• **TASK GOAL**: Please give the part of the listing that opens with the line containing "Task: Translate the" and closes with the line containing "point(107,57)" as a JSON list of strings, one string per line, leaving out blank lines.

• **TASK DATA**:

┄┄┄┄┄┄┄┄┄┄┄┄┄┄┄┄┄┄┄┄

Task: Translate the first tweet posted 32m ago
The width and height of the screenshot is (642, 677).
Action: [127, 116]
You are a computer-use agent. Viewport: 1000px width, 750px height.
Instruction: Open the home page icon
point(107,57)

┄┄┄┄┄┄┄┄┄┄┄┄┄┄┄┄┄┄┄┄

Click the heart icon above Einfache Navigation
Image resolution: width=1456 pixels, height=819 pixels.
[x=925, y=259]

┄┄┄┄┄┄┄┄┄┄┄┄┄┄┄┄┄┄┄┄

• **CORRECT RESPONSE**:
[
  "Task: Translate the first tweet posted 32m ago",
  "The width and height of the screenshot is (642, 677).",
  "Action: [127, 116]",
  "You are a computer-use agent. Viewport: 1000px width, 750px height.",
  "Instruction: Open the home page icon",
  "point(107,57)"
]